What is an orchestration loop?
An orchestration loop coordinates multiple agents or loops. One manager agent may assign tasks, gather results, review outputs, and decide whether to retry, merge, or escalate.
Are loops safe?
They can be safe if they have tight permissions, verification, budgets, logs, rollback, and human approval for risky actions. They are risky if they can run indefinitely, spend money, modify important systems, or publish externally without review.
Can non-technical people use loops?
Yes. Loops apply to research, content, SEO, sales, support, YouTube scripts, AI launch tracking, and business operations. Coding agents made loops visible, but the pattern is broader than code.
When should I not use a loop?
Do not use a loop when the task has vague success criteria, no verification method, sensitive data, broad permissions, irreversible actions, or high-stakes consequences that a human cannot review.
What is the difference between a loop and automation?
Automation follows fixed rules. A loop can inspect changing context and choose the next action. If the task is stable, use automation. If the task is dynamic, a loop may help.
Why do loops get expensive?
Loops can consume tokens, tool calls, compute, model time, and human review time. Multi-agent systems can cost much more than chat because multiple agents explore in parallel. Anthropic reported that its multi-agent systems used far more tokens than standard chat interactions.
What is the most important part of a loop?
Verification. Without a reliable check, a loop can look productive while making the same mistake repeatedly.
Conclusion: stop being the thing inside the loop
The best AI users are not winning because they found a secret prompt.
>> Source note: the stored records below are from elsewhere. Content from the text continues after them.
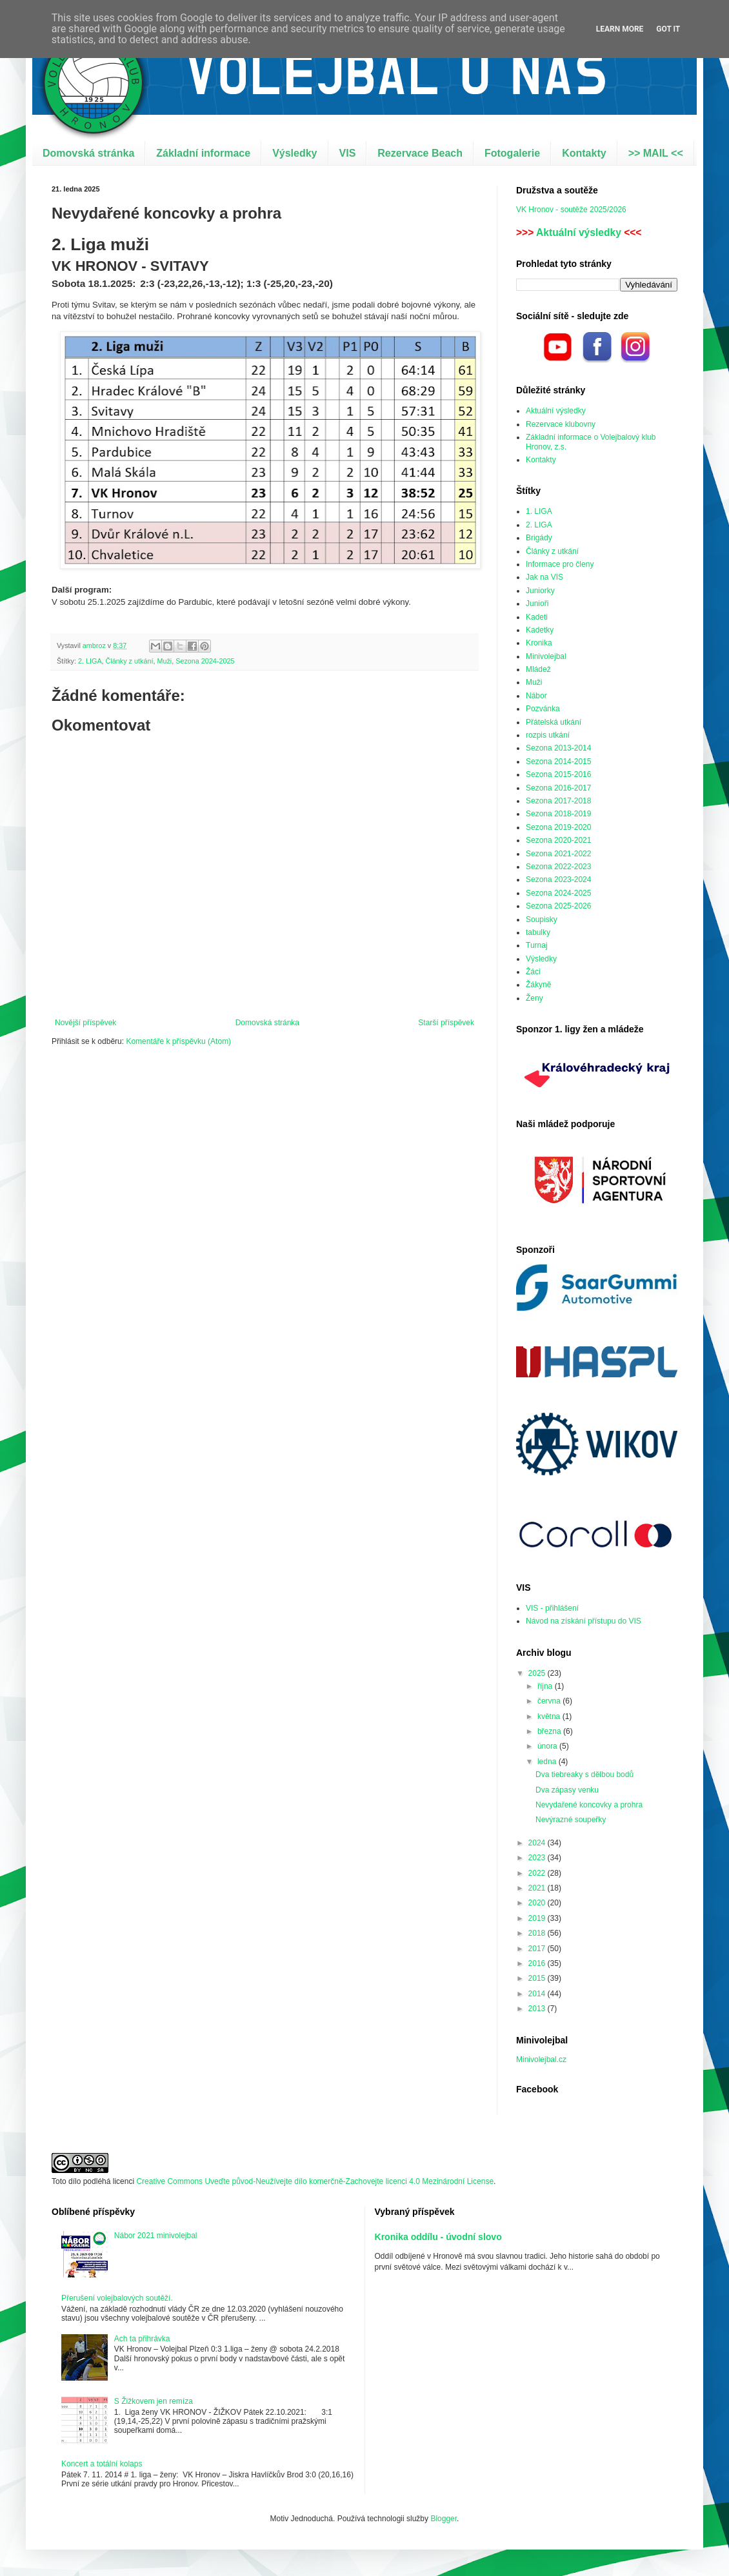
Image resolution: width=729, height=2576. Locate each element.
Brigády (539, 537)
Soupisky (541, 919)
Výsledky (294, 153)
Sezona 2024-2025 (204, 661)
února (548, 1746)
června (550, 1701)
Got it (668, 29)
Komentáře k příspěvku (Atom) (178, 1041)
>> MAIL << (655, 153)
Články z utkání (130, 661)
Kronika (539, 642)
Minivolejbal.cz (541, 2059)
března (550, 1731)
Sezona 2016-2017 (558, 787)
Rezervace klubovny (560, 424)
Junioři (537, 603)
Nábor (536, 695)
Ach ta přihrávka (142, 2338)
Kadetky (540, 629)
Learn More (620, 29)
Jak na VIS (544, 577)
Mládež (538, 669)
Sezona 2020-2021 (558, 840)
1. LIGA (539, 511)
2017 (538, 1948)
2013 (538, 2008)
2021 (538, 1888)
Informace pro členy (560, 564)
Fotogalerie (512, 153)
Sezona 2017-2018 (558, 800)
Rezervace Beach (420, 153)
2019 (538, 1918)
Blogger (443, 2518)
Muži (164, 661)
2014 (538, 1993)
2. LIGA (90, 661)
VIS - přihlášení (552, 1608)
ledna (548, 1761)
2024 (538, 1842)
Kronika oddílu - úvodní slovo (438, 2237)
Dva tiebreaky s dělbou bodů (584, 1774)
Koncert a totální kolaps (101, 2463)
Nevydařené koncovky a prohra (589, 1804)
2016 (538, 1963)
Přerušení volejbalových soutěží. (117, 2298)
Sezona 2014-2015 (558, 761)
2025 (538, 1673)
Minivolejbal (546, 656)
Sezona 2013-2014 (558, 747)
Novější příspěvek (85, 1022)
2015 (538, 1978)
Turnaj (537, 945)
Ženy (534, 998)
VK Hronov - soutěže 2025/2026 (571, 209)
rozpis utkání (548, 735)
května (550, 1716)
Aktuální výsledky (578, 232)
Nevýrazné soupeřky (570, 1819)
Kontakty (584, 153)
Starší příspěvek (446, 1022)
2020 (538, 1902)
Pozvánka (543, 708)
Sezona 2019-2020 (558, 827)
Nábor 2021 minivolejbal (155, 2235)
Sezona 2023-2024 (558, 879)
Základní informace (203, 153)
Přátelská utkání (553, 722)
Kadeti (537, 617)
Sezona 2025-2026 (558, 905)
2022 (538, 1873)
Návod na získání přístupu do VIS (583, 1621)
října (546, 1686)
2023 (538, 1857)
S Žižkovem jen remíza (153, 2401)
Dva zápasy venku (567, 1789)
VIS (347, 153)
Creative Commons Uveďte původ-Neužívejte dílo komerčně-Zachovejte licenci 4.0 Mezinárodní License (315, 2181)
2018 (538, 1933)
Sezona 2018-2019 (558, 813)
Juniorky (540, 590)
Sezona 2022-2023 (558, 866)
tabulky (538, 932)
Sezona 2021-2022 (558, 853)
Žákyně (538, 984)
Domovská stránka (88, 153)
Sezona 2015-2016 (558, 774)
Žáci (533, 971)
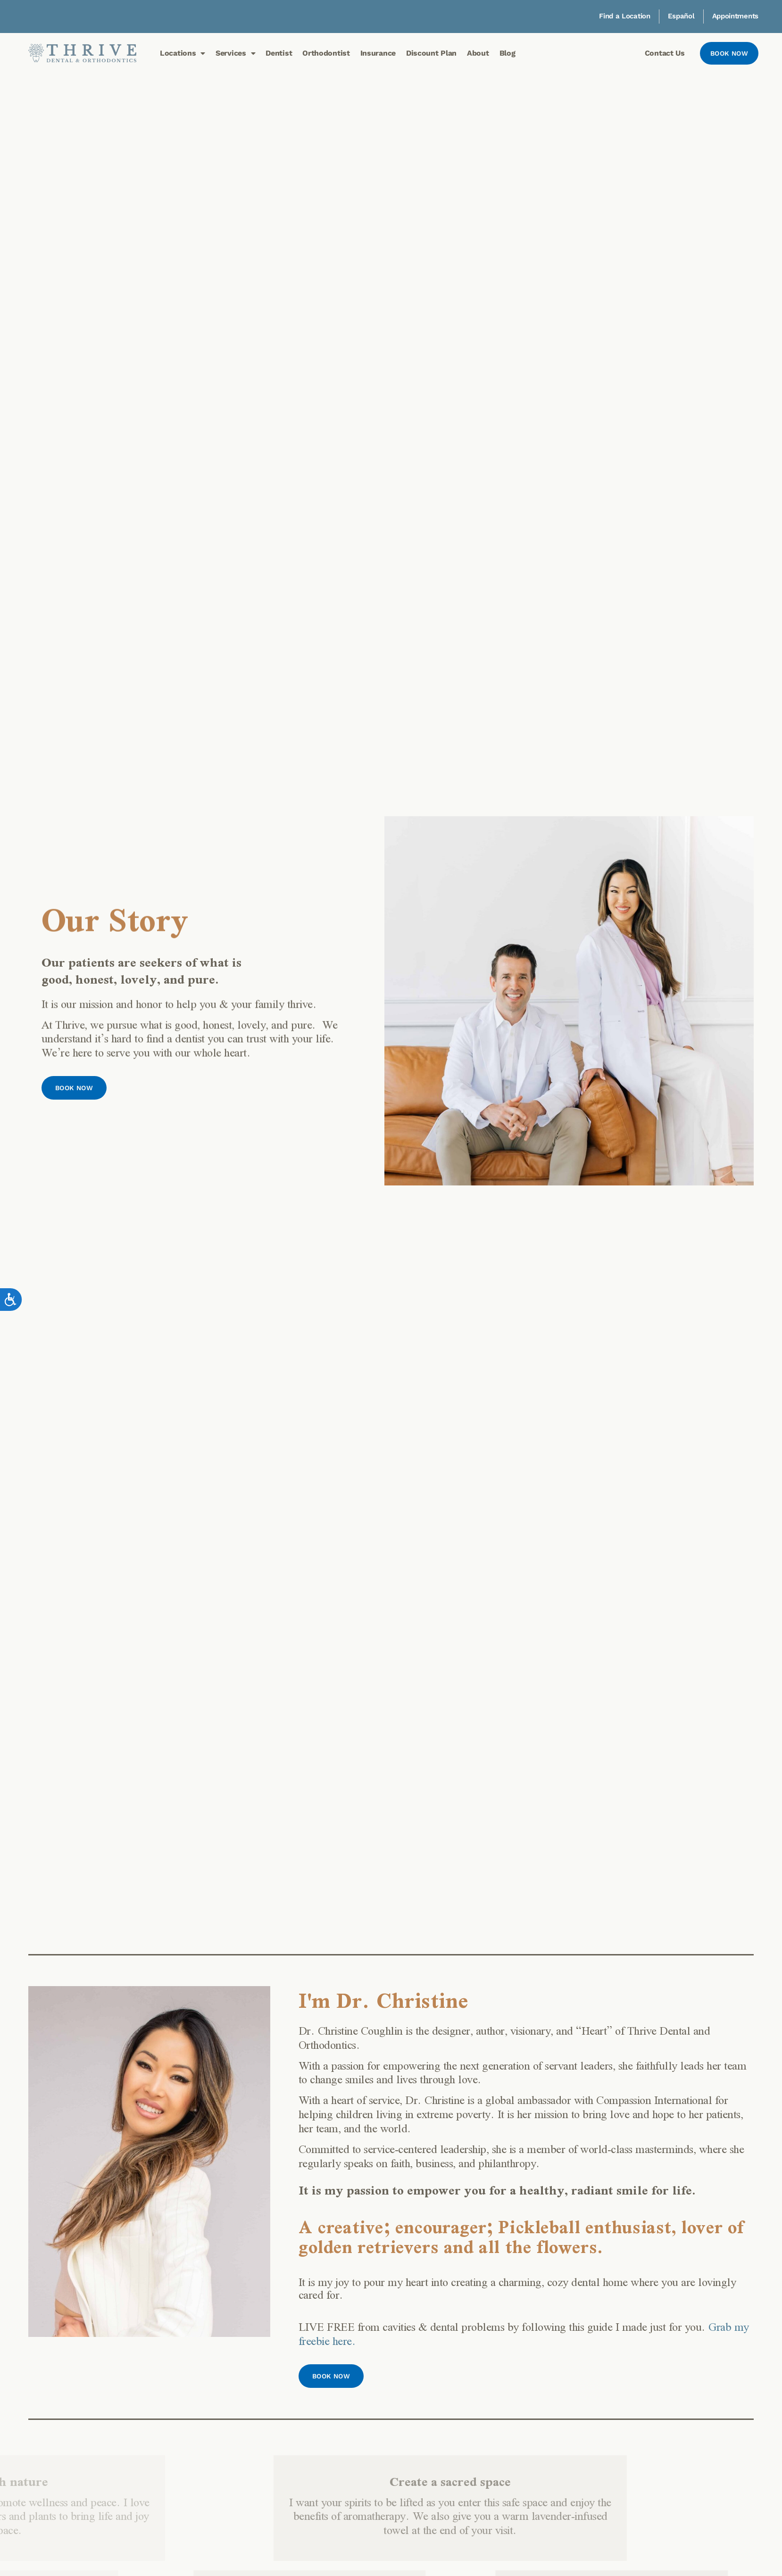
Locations (182, 53)
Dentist (279, 53)
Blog (507, 53)
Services (235, 53)
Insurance (378, 53)
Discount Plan (431, 53)
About (478, 53)
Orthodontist (325, 53)
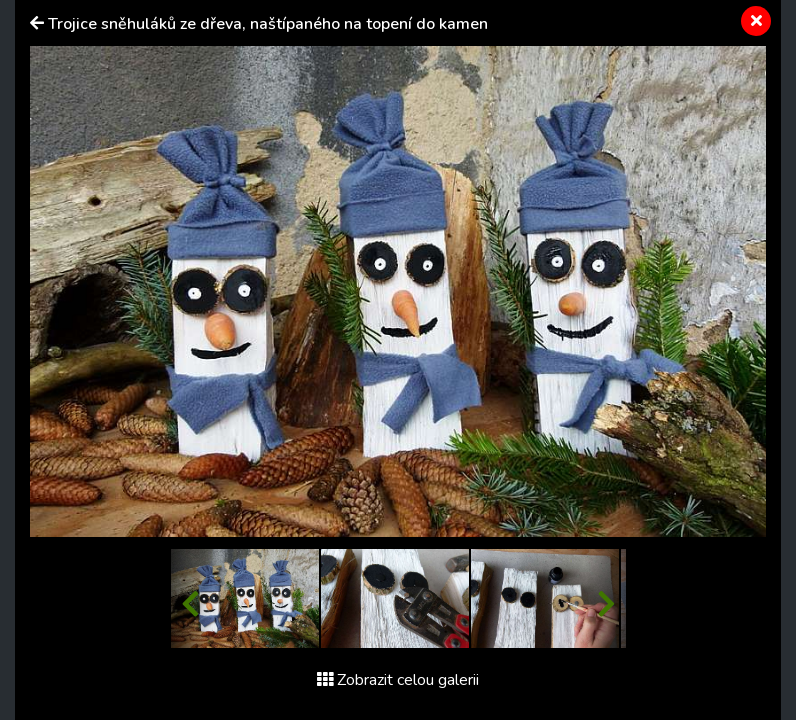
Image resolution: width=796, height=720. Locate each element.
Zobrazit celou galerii (398, 680)
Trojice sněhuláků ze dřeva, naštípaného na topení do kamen (268, 24)
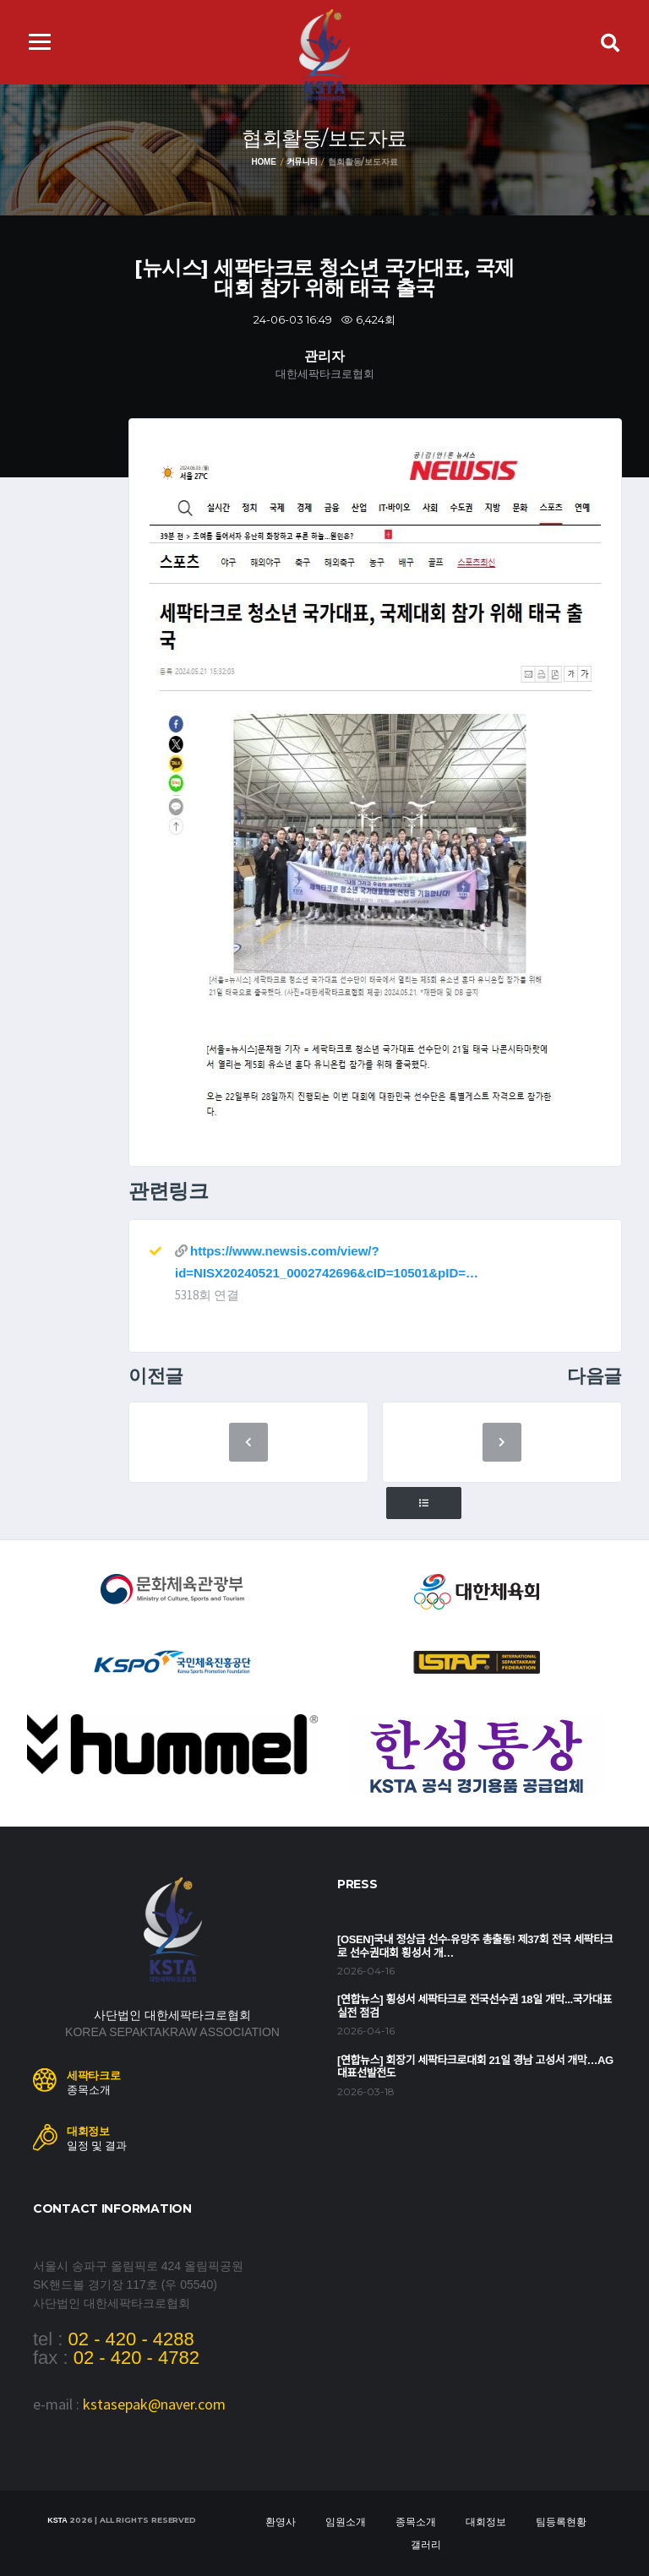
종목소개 (415, 2522)
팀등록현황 (561, 2522)
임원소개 (345, 2522)
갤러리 (426, 2545)
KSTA (57, 2520)
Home (263, 161)
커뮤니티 (301, 161)
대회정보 (486, 2522)
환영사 (280, 2522)
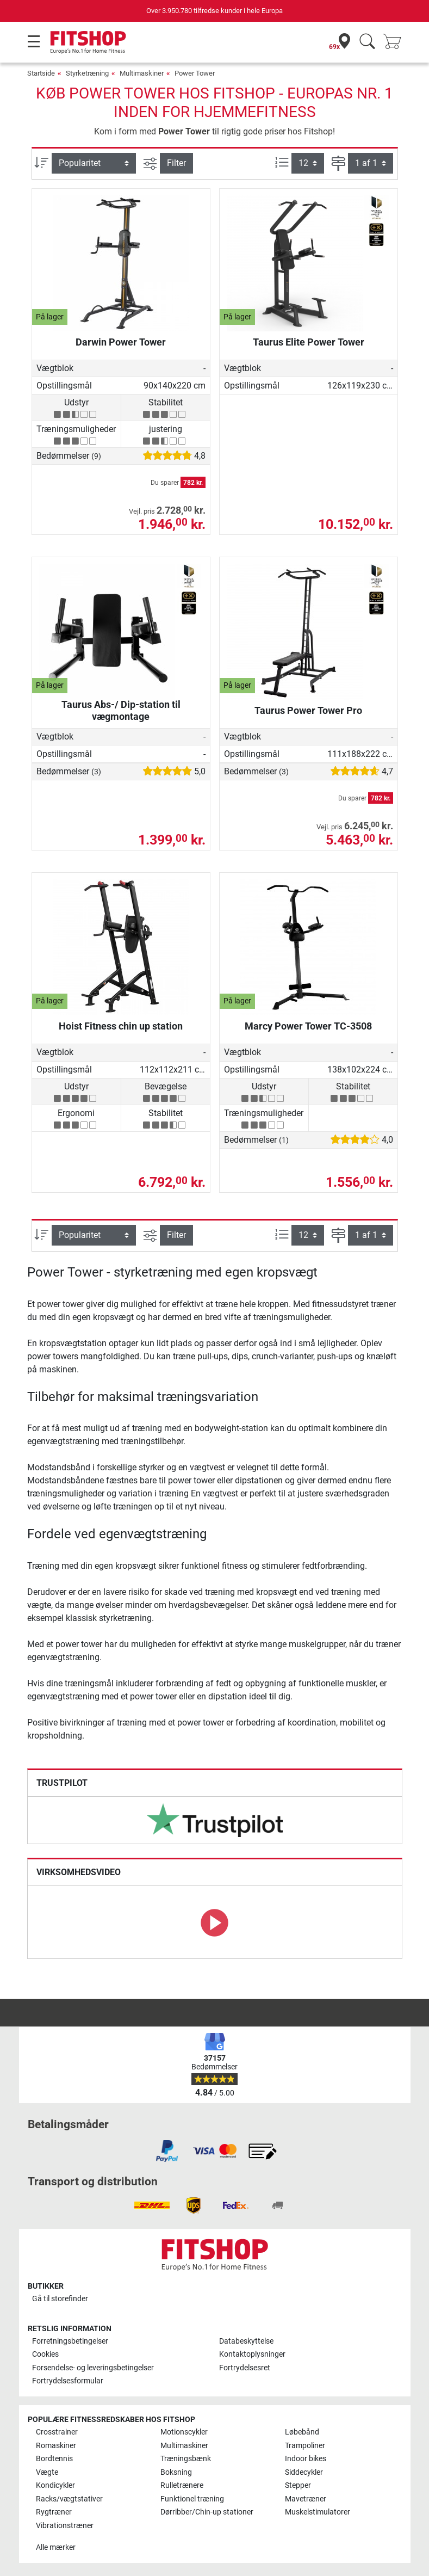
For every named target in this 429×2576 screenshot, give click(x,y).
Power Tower (195, 73)
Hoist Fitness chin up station (121, 1026)
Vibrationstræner (65, 2525)
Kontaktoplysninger (252, 2354)
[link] (215, 1820)
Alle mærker (56, 2547)
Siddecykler (304, 2472)
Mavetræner (305, 2499)
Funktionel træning (192, 2499)
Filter (176, 163)
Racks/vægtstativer (69, 2499)
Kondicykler (55, 2485)
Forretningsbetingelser (70, 2341)
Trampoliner (305, 2445)
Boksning (176, 2472)
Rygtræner (54, 2512)
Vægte (47, 2472)
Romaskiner (56, 2445)
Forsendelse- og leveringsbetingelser (93, 2367)
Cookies (45, 2354)
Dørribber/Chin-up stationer (206, 2512)
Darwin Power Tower (121, 342)
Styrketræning (87, 73)
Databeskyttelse (246, 2341)
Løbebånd (302, 2432)
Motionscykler (184, 2432)
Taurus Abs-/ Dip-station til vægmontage (121, 710)
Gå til (60, 2298)
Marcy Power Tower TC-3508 (308, 1026)
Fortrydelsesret (244, 2367)
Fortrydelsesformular (67, 2381)
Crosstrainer (57, 2432)
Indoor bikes (305, 2458)
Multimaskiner (142, 73)
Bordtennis (54, 2458)
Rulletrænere (181, 2485)
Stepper (298, 2485)
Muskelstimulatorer (317, 2512)
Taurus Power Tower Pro (308, 710)
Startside (41, 73)
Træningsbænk (185, 2458)
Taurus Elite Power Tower (308, 342)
They are winning because they stopped treating the model like a chat box and started treating it like a worker inside a system.
A good loop gives the AI:
- A goal
- The right context
- Useful tools
- A way to check its work
- A reason to stop
That is the real shift.
Not prompts versus no prompts.
Not humans versus agents.
The shift is from asking AI to do isolated tasks to designing systems where AI can keep working safely until the evidence says the job is done.
Prompting is not dead.
But prompting by hand forever is the old interface.
The new skill is designing the loop that prompts, checks, and improves the agent for you.